Wednesday, February 01, 2006

Bankrupt Subdivision 'Not Unique'

The Dominion Homes saga continues to play out in Ohio. "Unhappy homeowners in a west Columbus neighborhood met face-to-face Tuesday night with representatives from Dominion Homes. People living in the Galloway Ridge development are questioning Dominion officials about dropping home values and more than 100 foreclosures and bankruptcies in the neighborhood."

"'Right now I'd have to sell this house at about $180,000 to compete within this neighborhood and the next neighborhood up, and I owe $197,000 on the house,' said homeowner Matt Romine."

"Neighbors blame Dominion for selling to people who couldn't afford to live there."

"'Our Galloway Ridge community is not unique,' said Tom Hart, vice president of Dominion Homes. 'There certainly is a challenge to the real estate market in several parts of our overall region.'"


At 3:46 PM, Blogger DCBubbleHead said...

positively fascinating. as someone who competed and lost a couple of times with morons using IO financing and no money down, i have no sympathy for these people who whine they got "duped" or "ripped off". these same folks are the type that hem and haw for hours over a $10 price differential between plane tickets on expedia.
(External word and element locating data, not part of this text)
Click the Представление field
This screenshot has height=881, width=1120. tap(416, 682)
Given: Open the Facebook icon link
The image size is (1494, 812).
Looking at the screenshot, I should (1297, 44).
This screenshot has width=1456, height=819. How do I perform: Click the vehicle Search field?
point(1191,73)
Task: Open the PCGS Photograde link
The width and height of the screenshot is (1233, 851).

At 4:10 PM, Blogger Arioch said...

Let me propose a theory here.

I call it "slums of the future".

Many of the new tract homes (especially the cramped crackerboxes where they are maxed out per acre) will become the slums of the future.

Many people bought into these new developments with zero down, exotic mortgages etc... and then fall on their face in droves.

These developments tank in value (comps go down the pooper) and those
who don't perish are stuck in a crappy built building with an upside down mortgage.

The area drops in value rapidly (due to REO's and desperation), and then presto! A new slum.

At 4:08 PM, Blogger Jim A said...

already happened to some townhouse subdivisions built in the 1970s. Likely to hit the least desirable houses first.